Quite a few people know the truth of my miserable secret. I think maybe three actually believe it. Two are part of my crew, the other is a blacksmith. Even out of those three, I'm only certain that one really takes the story for honest truth and not just legend. It's just as well really. Can't have people knowing how bad a fencer I really am, or that I have trouble putting walking and talking together some days. That'd leave me short indeed. I don't mind being mistakenly thought a fool. Being honestly branded a cripple, would not be endurable. I didn't try to get sunstroke, but there you have it. I haven't got any reflexes, really, so my first thought is usually how to get out of whatever unfortunate situation I may have gotten myself into without drawing sword. That's where we differ; Norrington, Barbosa and I. Their first instinct is to draw steel, to ready canons. It's such a messy tactic, really. You may call me a weasel, a manipulator, a yarn-spinner, I prefer to think of it as simply being clever. If you bother to listen, you'll find I'm not even lying. The truth is far more interesting anyway.

Maybe that's why I had so much trouble biting my tongue early on. There was no reflex except the urge to insist "I'm not drunk" with every funny look I got. I've learned to let it go, but I can't say it doesn't still bother me sometimes. It's just a matter of reminding myself before I let my tongue slip. Keeping your mouth shut can be the hardest reflex to learn, but it can be done. After a while, once you learn something well enough, it becomes a reflex too. It's the only kind I've got.

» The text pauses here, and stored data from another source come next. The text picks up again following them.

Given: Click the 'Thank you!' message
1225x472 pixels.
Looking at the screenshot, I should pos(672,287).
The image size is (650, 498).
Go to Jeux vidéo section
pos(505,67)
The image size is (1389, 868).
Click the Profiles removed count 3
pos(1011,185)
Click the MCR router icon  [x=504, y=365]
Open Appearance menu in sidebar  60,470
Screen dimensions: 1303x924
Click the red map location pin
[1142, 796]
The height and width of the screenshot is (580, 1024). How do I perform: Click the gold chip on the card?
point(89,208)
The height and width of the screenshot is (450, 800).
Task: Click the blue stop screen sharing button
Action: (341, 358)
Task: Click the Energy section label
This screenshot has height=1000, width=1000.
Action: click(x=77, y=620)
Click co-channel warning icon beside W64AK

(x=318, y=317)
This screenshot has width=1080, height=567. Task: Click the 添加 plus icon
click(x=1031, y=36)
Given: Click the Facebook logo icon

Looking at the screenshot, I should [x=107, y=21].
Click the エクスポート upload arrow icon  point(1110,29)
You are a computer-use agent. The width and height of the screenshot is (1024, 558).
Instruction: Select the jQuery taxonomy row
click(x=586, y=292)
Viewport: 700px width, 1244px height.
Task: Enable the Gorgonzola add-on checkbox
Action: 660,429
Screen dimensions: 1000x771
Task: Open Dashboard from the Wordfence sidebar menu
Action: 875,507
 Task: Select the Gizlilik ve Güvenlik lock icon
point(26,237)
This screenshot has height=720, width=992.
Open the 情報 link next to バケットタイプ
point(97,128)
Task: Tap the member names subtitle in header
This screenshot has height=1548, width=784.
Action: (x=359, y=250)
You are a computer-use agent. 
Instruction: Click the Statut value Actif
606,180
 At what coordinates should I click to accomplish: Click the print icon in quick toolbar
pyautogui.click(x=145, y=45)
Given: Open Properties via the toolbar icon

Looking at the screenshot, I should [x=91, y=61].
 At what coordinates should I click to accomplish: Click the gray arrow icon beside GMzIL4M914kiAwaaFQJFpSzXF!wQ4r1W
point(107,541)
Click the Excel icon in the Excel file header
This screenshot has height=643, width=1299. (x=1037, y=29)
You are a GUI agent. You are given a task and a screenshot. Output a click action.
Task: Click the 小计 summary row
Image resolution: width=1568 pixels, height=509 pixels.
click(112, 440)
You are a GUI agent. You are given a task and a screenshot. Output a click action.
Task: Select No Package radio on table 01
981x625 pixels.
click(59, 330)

*Ataxia - Greek for "disconnected" or "uncoordinated". It's no longer a long-term medical condition. Basically, it's a fancy word for becoming dizzy and unable to walk a straight line or get your extremities to obey. It's a side-effect of sensory impairment that today is most commonly caused by either drugs or alcohol. However, it can also be caused by dehydration and heatstroke. If the heatstroke is severe enough, brain damage can occur, thereby permanently affecting the victim's coordination. Another mark of severe sunburn is permanently blackened skin- particularly the delicate tissue around the eyes.